Aim of the task -
Output the data below without changing a character, from its first line through the line that contains "(1254, 668).", including both of those lines.

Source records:
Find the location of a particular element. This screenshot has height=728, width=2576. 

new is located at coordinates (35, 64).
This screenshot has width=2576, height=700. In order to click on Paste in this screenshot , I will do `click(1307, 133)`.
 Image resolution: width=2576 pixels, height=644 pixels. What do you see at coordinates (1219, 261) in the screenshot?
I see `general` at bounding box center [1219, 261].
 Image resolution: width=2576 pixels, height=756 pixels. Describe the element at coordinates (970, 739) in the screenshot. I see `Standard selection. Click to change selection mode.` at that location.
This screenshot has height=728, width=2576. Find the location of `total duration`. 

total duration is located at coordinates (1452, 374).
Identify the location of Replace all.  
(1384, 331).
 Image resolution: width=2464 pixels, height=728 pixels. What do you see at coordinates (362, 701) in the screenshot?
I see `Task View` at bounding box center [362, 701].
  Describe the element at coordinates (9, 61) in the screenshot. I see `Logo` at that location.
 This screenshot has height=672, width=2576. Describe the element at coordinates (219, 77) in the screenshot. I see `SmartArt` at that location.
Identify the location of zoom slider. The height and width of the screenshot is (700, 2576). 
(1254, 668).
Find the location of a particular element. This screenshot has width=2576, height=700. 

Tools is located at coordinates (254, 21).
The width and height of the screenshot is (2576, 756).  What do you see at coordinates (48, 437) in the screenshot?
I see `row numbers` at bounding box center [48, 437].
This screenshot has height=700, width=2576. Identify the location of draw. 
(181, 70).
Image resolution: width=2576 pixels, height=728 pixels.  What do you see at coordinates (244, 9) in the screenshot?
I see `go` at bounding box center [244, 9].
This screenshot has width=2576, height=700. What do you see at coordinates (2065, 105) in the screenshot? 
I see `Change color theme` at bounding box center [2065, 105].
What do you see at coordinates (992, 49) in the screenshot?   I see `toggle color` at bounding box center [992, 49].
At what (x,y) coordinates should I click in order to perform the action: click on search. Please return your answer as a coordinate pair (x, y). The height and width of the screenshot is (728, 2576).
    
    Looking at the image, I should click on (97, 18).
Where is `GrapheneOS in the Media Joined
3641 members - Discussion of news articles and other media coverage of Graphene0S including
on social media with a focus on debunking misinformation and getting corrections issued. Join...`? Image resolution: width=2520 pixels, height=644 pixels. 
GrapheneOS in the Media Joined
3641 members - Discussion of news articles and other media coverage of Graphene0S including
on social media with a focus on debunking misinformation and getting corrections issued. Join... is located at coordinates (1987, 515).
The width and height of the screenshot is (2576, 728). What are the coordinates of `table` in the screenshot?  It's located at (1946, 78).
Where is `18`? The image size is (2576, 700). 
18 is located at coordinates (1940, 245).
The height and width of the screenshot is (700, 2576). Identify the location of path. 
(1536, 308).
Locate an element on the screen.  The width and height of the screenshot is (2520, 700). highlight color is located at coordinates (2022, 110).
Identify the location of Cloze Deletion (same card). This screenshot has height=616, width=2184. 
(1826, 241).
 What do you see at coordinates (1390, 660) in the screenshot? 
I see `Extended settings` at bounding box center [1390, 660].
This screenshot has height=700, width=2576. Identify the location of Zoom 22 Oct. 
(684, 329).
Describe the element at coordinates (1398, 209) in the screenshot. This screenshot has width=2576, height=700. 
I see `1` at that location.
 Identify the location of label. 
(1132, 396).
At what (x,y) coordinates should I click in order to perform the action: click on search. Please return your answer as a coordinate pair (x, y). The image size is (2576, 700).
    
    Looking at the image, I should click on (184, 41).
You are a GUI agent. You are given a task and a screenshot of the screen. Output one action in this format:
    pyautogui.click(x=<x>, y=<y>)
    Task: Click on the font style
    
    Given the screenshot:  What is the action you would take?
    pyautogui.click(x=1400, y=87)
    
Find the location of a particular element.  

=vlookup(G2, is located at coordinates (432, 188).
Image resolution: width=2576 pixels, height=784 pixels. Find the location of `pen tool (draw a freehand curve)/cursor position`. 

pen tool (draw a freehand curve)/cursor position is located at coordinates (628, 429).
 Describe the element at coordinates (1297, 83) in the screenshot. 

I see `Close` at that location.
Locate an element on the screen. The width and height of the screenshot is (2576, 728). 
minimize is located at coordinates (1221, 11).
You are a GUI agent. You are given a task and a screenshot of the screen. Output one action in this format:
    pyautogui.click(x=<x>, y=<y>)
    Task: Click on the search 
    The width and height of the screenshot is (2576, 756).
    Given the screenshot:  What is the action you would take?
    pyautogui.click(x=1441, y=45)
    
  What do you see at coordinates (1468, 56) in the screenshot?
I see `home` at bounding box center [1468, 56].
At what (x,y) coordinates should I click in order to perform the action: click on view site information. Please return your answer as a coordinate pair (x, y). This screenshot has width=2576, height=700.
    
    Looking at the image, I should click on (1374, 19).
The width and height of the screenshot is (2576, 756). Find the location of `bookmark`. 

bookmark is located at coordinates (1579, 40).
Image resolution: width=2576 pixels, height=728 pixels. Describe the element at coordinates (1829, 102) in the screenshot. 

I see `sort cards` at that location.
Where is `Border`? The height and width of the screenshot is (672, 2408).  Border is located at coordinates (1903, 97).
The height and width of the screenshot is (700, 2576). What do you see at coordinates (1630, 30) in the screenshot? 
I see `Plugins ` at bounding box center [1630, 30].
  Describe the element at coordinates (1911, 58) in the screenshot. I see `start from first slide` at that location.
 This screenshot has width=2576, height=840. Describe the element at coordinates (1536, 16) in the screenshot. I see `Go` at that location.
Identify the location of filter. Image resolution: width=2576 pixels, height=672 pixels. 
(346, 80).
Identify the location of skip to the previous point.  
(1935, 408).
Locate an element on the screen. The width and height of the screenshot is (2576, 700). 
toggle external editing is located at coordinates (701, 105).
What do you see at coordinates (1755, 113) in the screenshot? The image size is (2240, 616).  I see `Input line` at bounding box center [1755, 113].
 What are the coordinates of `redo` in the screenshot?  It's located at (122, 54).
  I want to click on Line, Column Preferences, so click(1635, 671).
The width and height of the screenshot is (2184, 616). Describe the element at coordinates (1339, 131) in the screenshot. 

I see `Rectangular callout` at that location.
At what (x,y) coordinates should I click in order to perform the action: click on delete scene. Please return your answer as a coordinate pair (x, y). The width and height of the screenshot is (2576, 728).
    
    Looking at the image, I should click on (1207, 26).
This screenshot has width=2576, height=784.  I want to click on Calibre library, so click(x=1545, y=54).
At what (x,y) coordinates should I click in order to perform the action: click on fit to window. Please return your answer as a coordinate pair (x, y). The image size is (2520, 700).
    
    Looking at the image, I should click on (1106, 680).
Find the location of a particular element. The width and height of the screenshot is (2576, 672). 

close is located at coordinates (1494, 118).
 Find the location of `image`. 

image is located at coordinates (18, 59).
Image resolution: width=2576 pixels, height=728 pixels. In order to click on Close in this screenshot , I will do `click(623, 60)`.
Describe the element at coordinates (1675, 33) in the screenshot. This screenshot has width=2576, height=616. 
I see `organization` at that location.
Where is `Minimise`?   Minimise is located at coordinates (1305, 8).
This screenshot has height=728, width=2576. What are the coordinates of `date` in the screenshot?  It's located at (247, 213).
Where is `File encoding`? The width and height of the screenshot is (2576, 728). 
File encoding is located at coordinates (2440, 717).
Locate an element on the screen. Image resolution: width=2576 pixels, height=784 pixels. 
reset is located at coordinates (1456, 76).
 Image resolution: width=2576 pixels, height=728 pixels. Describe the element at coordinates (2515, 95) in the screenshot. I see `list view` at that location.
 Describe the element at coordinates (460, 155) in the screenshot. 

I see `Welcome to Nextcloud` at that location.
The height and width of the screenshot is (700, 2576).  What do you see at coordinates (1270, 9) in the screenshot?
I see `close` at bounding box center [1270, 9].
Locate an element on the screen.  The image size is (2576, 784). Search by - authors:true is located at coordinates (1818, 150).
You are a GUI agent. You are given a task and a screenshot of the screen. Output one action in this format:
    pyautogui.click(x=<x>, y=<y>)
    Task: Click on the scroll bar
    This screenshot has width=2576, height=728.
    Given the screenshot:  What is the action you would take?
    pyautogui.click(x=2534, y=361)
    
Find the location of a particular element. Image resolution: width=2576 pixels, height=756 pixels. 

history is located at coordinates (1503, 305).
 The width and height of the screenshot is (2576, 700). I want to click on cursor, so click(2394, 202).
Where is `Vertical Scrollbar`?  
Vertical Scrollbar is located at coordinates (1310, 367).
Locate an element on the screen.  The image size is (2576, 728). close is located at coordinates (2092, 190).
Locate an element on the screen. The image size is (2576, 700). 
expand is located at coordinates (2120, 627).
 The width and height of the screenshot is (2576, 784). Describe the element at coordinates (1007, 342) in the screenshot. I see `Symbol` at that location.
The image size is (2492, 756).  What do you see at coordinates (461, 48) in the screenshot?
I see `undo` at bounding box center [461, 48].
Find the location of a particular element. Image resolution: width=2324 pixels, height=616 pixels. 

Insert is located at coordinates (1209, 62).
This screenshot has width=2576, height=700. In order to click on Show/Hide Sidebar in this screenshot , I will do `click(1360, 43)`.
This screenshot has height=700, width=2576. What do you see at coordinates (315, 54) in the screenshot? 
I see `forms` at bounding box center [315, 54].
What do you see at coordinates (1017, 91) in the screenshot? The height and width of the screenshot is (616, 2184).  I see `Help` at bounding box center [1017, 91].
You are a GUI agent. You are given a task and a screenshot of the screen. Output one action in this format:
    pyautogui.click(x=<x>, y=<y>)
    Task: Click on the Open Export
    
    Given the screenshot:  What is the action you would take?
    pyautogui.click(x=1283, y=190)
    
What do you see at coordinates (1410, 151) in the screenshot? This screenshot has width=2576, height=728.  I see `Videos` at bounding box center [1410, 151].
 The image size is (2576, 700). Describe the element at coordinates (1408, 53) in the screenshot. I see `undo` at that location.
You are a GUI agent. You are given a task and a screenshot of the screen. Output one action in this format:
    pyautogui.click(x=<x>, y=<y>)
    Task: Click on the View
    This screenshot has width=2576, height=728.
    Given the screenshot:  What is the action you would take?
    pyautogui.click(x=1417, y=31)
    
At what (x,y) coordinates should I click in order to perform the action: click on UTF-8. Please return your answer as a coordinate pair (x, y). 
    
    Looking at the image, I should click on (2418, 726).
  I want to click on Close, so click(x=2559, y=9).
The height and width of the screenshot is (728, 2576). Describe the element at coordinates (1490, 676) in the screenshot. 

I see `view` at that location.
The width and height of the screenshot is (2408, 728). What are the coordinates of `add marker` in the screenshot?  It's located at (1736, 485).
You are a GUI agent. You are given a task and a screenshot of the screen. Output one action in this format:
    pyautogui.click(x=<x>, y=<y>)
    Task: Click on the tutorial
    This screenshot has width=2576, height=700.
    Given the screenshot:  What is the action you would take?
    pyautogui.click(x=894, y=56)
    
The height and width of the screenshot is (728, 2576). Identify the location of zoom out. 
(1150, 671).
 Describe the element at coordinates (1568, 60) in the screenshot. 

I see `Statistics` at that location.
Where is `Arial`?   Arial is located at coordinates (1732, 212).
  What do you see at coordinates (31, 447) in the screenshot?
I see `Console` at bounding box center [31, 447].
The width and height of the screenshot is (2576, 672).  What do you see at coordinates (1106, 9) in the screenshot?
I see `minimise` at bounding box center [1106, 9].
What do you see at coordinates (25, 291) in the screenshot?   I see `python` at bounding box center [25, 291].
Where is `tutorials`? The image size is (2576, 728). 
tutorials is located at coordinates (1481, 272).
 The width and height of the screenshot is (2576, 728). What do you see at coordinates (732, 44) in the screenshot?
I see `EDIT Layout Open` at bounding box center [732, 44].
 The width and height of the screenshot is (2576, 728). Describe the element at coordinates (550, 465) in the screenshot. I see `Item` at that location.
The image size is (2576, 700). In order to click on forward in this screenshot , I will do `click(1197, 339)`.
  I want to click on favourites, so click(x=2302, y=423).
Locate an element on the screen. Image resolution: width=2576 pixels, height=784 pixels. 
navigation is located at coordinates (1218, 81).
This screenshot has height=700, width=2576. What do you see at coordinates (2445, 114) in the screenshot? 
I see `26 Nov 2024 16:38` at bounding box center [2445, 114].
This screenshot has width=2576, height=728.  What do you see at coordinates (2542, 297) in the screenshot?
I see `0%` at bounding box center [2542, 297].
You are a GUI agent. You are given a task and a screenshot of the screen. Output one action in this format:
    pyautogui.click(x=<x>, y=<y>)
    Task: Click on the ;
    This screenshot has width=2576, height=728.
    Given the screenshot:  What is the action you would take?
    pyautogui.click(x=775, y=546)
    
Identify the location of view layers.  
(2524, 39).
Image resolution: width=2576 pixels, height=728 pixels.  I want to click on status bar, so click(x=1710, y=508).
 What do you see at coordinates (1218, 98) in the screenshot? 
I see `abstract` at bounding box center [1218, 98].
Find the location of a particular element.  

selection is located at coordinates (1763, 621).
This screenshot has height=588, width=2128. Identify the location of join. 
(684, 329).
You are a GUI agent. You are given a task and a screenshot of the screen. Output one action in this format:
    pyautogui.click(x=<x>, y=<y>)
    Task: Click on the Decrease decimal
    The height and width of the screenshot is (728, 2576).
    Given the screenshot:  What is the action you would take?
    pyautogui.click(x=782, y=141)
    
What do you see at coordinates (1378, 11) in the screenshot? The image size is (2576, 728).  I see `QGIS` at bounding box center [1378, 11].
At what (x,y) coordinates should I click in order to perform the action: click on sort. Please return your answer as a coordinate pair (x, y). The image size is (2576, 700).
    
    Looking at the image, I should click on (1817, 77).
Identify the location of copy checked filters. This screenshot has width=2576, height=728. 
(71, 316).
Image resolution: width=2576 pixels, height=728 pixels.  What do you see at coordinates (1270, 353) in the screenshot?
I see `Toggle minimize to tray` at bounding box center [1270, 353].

Result for this exercise -
Find the location of a particular element. This screenshot has height=728, width=2576. 

new is located at coordinates (35, 64).
This screenshot has width=2576, height=700. In order to click on Paste in this screenshot , I will do `click(1307, 133)`.
 Image resolution: width=2576 pixels, height=644 pixels. What do you see at coordinates (1219, 261) in the screenshot?
I see `general` at bounding box center [1219, 261].
 Image resolution: width=2576 pixels, height=756 pixels. Describe the element at coordinates (970, 739) in the screenshot. I see `Standard selection. Click to change selection mode.` at that location.
This screenshot has height=728, width=2576. Find the location of `total duration`. 

total duration is located at coordinates (1452, 374).
Identify the location of Replace all.  
(1384, 331).
 Image resolution: width=2464 pixels, height=728 pixels. What do you see at coordinates (362, 701) in the screenshot?
I see `Task View` at bounding box center [362, 701].
  Describe the element at coordinates (9, 61) in the screenshot. I see `Logo` at that location.
 This screenshot has height=672, width=2576. Describe the element at coordinates (219, 77) in the screenshot. I see `SmartArt` at that location.
Identify the location of zoom slider. The height and width of the screenshot is (700, 2576). 
(1254, 668).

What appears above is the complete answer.